• [Exercise task 1]:
In the interview excerpt, what title was given to the song written in place of the Cocteau Twins music?
• [Exercise task 2]:
Summarize the interview excerpt in two sentences.
• [Exercise task 3]:
Write what comes next in the interview excerpt, picking up after its final sentence.

• [Page excerpt]:
Start
And here’s where things truly shifted for me. David wanted to use Cocteau Twins music for the film, but it would have cost a lot of money. And because David had full creative control, the producers had a conundrum. They didn’t have the budget to pay for the Cocteau Twins, so Dino asked me to write a song instead. I asked that David write some lyrics. David wrote these beautiful lyrics, which Isabella brought to me on a scrap of paper. I wrote music for them, and the title was “The Mysteries of Love.”

When I played him the music, David just loved it. He asked me to find a singer who had a unique voice, someone who could sing like an angel. That’s when I made a few calls and found Julee Cruise. We went to the studio and I had her whisper the song. She made that song float and David went absolutely nuts. And then he asked me to do the score for the film.

BLVR: And that led to you working on Twin Peaks?

AB: David had told me he was working on a show for television called Northwest Passage. Of course, that show later became Twin Peaks. Before he shot any of the scenes, he would come to my office in Manhattan and we would talk through the scenes as I wrote the music. He would go through details, walking me through each scene, and he would get me on a track. We would get into this space. Every project of David’s that I’ve done has been like that.

In Twin Peaks, for every outrageous character, I had a theme. I would disguise it in different ways. Some of the music went with the action, but in many cases I tried to make the music go against the action. David felt that the music of Twin Peaks would have to cover a lot of ground, a wide range of moods: sadness, passion, ecstasy, love, tenderness, and violence. He wanted the music to be dark and abstract. He asked me for music that would tear the hearts out of people. I had David’s words and his descriptive moods in my mind.

The music played a very important part in the show. I tried to make the music have a haunting feeling. The haunting sounds have always been there, the off-center instrumentals—they have been with me ever since I was a child. When I would go to the movies as a young person, I was drawn mostly to the film noir genre. Something was very dark and haunting about those films that inspired me, that really stuck with me. I especially liked the music for the film Laura, which was composed by David Raskin.

III. DISSONANT THINGS

BLVR: You worked on many projects with David, all quite similar in theme—eerie, haunting. But then there was The Straight Story, which is so different from his other films. Was writing that music and going through that creative experience different from working on David’s other films?

AB: David’s partner at the time, Mary Sweeney, wrote the script for The Straight Story and wanted David to direct it. He didn’t want to do it at first, but eventually Mary convinced him and he finally agreed. He approached me and I read the script. It was in the Americana style. And it wasn’t eerie at all! But, ironically, I had been working on country music at the time, because my colleague Frank Stanton had moved to Nashville.

So David came over and we were in my house. I had a synth and he had some footage he had shot. I really didn’t relate to it at first; I wasn’t feeling inspired. But then we started talking about Sissy Spacek’s character, Rose, who stutters. So anyhow, David and I talked at length about Sissy’s character. And the more we got into the minds of the characters, the more I began to understand them. I could relate to them. And so I was able to write to their psyches, to their emotional landscapes.

So once again, it was David’s words and his talking to me that did it. David always made the music fit his films.
End
• [Records supplied]:
Start
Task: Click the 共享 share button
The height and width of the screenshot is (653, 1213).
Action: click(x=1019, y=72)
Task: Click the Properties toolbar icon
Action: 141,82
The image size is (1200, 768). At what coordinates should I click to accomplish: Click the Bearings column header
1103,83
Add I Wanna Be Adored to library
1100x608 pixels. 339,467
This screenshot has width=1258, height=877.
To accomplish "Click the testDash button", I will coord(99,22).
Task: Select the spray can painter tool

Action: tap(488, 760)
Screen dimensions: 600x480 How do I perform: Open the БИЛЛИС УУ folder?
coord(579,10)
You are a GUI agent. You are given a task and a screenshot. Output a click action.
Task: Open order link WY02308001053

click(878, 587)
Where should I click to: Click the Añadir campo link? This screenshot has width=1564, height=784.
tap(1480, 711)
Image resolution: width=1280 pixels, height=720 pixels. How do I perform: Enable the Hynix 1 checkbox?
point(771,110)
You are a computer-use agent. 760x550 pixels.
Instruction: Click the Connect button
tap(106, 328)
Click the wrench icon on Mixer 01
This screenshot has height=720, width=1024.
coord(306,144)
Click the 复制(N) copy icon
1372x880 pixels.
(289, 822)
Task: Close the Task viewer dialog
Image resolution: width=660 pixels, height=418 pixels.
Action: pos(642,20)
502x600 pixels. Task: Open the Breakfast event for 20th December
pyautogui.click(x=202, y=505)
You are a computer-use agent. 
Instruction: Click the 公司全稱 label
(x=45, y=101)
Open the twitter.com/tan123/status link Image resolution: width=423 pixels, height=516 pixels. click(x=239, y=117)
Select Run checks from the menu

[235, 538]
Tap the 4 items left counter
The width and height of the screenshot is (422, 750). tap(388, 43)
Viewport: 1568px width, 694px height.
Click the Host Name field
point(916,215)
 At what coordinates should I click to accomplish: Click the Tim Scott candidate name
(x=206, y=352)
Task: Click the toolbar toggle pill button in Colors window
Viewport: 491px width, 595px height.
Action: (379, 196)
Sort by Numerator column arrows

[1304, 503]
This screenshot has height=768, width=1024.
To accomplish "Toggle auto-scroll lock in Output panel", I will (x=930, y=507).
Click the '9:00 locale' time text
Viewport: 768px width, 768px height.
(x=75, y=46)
End
• [Answer 1]:
"The Mysteries of Love."

• [Answer 2]:
The speaker wrote the music for "The Mysteries of Love" when the producers couldn't afford the Cocteau Twins, had Julee Cruise whisper it, and was then asked to score David's film and later wrote dark, haunting music for Twin Peaks with a theme for each character. The Americana script of The Straight Story didn't inspire the speaker at first, but long talks with David about the characters made it possible to write to their emotional landscapes.

• [Answer 3]:
BLVR: You’ve worked with so many great directors: Walter Salles, Paul Schrader, Danny Boyle, Jane Campion, Neil LaBute, and Jean-Pierre Jeunet. Did the creative process with these directors differ from working so intimately with David?

AB: It is quite obvious that there is only one David Lynch. And the music of David Lynch films is its own unique creation. In terms of all the other films with the other directors, the difference is that the writing has to cater to their specific visions. It has to encompass their personal ideas and their concepts. The one thing that is similar [among] all the films is that I have my own personal identity. There are certain things I put into the music I write. It is recognizable. It’s how I use certain dissonant things, and I pride myself on that.

BLVR: Didn’t you know the writer Norman Mailer?

AB: After Blue Velvet, I got a call from Norman Mailer. He told me a film was being adapted from his book Tough Guys Don’t Dance. He said he needed a country song. I told him we could write a country song together. We got Mel Tillis to record it.

BLVR: What about The City of Lost Children? That is obviously such an amazing film and soundtrack. A cult classic.

AB: That happened because David Lynch was working in an editing room in Paris. Jean-Pierre Jeunet knew David was editing next door. So Jean-Pierre worked up the courage to ask David for my phone number. [Laughs] And then Jean-Pierre called me to tell me about his film. His process was different, because he sent me storyboards. And I saw a world in there I hadn’t ever seen before.

There were so many beautiful, off-center things. I just loved it. And when he was doing A Very Long Engagement, with Audrey Tautou, he called me to do that film as well.

BLVR: Among these other films, do you have any favorites?

AB: Outside of David’s projects, I would say The Comfort of Strangers is one of my favorite films. It was directed by Paul Schrader and based on a book by Ian McEwan. Harold Pinter wrote the script. Christopher Walken, Helen Mirren, Natasha Richardson, and Rupert Everett starred in the film. It is such a powerful script and every single word has meaning to it.

BLVR: You wrote the Torch Theme for the ’92 Summer Olympics in Barcelona. How was that experience?

AB: I knew that the theme, which ended up being called “The Flaming Arrow,” had to be something very special. So I was taking my time and, honestly, I was putting them off because nothing was coming to me. Nothing whatsoever. And then one night I was getting ready to go to a wedding and I sang something in the shower. And that was it—it just came to me in the shower. I went downstairs and played it on the piano. I wrote it in half an hour.

And of course it was a thrilling experience to compose and then conduct “The Flaming Arrow” in Barcelona during the opening ceremonies of the Summer Olympics. It really took everything I had done, everything I had been through, and culminated it into this profound experience.

BLVR: You and David recently released an album titled Thought Gang. It was work you recorded back in the ’90s. How did that recording come to be?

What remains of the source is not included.